Два романа об отравителях - Кристи Агата. Страница 61
— Гм!
— Да, я понимаю. Вы думаете, что меня следовало бы выгнать из полиции, и вы совершенно правы.
— Господи помилуй, что вы! — широко раскрыв глаза, сказал Фелл. — Ваша щепетильность не доведет вас до добра. Перестаньте говорить ерунду и рассказывайте дальше.
— Этой ночью, по дороге в Содбери Кросс, я размышлял о том, как же мне выбраться из этой ситуации. Приходили в голову и такие мысли, о которых утром я не мог вспомнить без содрогания. Думал, например, о том, чтобы систематически скрывать все улики, которые будут против нее собраны. Думал даже о том, чтобы бежать вместе с нею куда — нибудь на тихоокеанские острова.
Эллиот сделал паузу, но Фелл только сочувственно кивнул, и Эллиот, испытывая огромное облегчение, заговорил снова.

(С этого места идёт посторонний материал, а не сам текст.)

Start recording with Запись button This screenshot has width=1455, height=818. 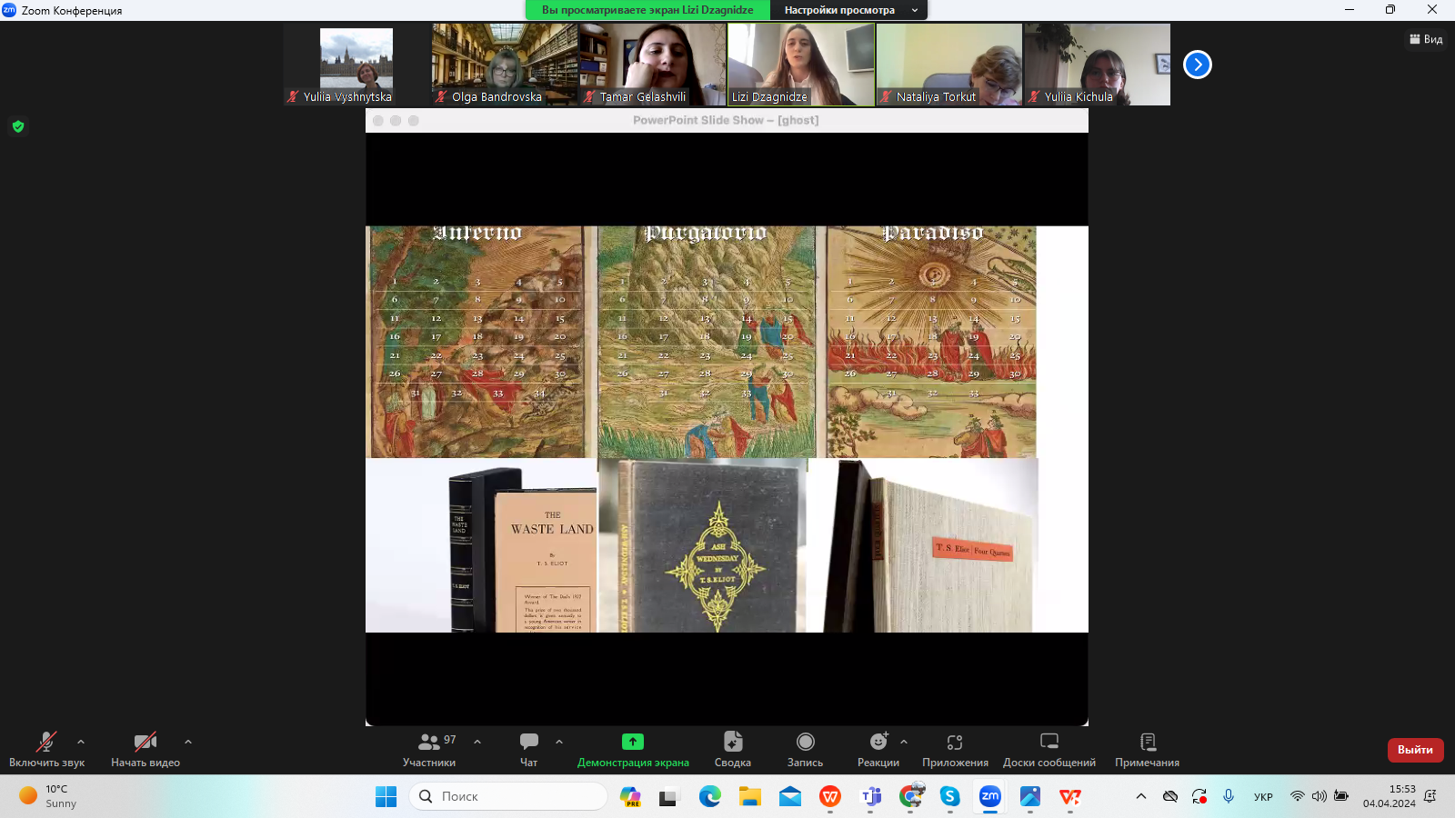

— Я надеялся, что начальник полиции (это майор Кроу) ничего не заметит. Однако мое поведение с самого начала показалось ему странным, и он уже несколько раз вмешался в мои действия. Хуже всего было, когда она чуть не узнала меня. До конца ей это не удалось — я хочу сказать, что она не узнала во мне человека из зеркала в аптеке. Однако она знает, что где — то уже видела меня, и пытается вспомнить где. А в общем — то я намерен вести дело непредубежденно (скользкий я для этого выбрал путь, верно?), так, как вел бы его в любом другом случае. Не знаю, удастся ли мне это. Но, как видите, к вам я уже пришел.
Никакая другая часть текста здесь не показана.